■ Records shown:

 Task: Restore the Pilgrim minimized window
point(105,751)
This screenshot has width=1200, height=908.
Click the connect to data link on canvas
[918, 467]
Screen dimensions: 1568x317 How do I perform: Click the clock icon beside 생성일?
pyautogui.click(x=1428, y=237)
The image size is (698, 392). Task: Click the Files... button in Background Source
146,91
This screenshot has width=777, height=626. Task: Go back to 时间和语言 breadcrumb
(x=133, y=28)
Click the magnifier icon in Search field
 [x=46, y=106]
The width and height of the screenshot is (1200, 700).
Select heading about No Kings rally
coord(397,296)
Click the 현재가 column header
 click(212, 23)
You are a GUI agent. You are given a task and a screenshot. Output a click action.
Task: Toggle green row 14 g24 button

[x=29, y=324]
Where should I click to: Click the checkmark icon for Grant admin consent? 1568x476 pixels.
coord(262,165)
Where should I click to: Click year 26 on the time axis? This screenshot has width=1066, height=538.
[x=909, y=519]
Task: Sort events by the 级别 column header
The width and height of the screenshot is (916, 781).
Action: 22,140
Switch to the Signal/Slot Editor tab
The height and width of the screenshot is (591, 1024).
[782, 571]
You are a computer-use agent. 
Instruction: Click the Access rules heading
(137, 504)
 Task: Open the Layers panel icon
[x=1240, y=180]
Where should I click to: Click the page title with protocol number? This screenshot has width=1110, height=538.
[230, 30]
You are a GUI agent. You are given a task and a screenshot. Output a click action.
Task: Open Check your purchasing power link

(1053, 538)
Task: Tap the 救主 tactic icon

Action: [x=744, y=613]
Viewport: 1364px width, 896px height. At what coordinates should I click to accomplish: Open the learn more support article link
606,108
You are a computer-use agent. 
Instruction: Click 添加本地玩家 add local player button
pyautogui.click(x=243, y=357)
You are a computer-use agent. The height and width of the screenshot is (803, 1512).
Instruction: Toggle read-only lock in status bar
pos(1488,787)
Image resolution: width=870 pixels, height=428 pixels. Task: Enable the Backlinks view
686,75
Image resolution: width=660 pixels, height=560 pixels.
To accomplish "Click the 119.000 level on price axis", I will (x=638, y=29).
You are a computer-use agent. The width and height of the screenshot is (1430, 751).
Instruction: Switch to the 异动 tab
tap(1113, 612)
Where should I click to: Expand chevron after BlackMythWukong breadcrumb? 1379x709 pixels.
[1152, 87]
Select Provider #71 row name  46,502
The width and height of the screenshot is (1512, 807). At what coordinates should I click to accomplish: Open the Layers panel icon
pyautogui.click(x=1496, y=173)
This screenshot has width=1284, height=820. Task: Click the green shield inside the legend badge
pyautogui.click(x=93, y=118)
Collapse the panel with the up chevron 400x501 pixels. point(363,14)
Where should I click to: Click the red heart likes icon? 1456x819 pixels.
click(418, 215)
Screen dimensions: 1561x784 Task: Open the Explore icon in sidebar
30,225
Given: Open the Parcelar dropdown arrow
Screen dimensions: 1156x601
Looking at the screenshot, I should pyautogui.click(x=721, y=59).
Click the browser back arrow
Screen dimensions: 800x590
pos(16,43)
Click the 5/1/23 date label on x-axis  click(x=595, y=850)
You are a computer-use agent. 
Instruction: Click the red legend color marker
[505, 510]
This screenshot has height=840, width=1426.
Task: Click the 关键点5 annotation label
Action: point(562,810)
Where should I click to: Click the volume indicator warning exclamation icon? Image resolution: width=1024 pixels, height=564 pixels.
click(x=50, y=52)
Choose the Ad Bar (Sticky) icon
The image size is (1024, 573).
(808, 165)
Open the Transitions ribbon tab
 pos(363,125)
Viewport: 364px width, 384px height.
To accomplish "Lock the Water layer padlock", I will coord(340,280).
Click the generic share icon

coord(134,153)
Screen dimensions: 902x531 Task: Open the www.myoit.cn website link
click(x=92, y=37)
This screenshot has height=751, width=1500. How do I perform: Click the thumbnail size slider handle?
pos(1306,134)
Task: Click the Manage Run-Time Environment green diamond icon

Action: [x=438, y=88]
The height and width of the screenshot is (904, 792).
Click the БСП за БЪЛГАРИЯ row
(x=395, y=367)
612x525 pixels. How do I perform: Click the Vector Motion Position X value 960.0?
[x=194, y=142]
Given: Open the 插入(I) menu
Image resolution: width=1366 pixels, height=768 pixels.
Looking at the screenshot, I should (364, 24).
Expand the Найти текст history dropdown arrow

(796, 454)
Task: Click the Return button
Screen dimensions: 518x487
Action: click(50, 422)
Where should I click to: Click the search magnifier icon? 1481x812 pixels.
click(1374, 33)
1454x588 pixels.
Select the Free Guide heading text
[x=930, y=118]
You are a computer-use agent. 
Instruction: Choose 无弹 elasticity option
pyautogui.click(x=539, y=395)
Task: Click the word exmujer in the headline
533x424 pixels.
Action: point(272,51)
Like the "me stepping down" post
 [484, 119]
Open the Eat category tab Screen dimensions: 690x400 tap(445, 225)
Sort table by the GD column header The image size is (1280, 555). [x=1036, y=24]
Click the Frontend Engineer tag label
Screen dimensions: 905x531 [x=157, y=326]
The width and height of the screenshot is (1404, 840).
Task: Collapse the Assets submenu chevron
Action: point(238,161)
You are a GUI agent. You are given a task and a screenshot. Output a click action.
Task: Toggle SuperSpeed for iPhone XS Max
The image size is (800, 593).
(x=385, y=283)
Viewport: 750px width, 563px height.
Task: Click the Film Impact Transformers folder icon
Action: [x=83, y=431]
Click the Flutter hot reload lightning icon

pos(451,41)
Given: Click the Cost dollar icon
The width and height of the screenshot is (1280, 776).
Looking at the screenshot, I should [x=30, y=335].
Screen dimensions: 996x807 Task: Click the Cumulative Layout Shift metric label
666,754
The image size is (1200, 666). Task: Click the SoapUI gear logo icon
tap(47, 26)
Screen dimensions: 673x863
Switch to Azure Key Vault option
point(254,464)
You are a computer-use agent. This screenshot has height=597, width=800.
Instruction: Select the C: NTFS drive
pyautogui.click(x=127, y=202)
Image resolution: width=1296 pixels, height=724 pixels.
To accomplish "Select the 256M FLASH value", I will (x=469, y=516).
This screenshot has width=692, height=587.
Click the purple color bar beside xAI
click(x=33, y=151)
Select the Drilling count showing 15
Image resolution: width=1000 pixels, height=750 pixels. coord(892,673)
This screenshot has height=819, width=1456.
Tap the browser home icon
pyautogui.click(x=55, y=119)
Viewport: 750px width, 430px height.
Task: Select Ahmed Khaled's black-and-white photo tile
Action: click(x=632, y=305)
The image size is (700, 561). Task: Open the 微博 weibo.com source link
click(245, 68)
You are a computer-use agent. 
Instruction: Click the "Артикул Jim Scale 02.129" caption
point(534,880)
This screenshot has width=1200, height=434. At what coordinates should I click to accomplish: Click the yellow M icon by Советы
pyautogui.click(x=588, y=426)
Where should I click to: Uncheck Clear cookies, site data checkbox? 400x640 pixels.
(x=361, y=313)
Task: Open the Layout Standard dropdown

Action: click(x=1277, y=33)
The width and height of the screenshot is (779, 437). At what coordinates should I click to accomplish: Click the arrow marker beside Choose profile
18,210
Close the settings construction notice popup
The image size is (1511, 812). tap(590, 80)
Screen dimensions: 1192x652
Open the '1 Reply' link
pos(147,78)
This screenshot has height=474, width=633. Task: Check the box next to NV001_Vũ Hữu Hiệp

■ What to work on: Your reply should hold every line from the data that contains "Sort", copied in full.

■ Written response:
Task: Sort events by the 级别 column header
Sort table by the GD column header The image size is (1280, 555). [x=1036, y=24]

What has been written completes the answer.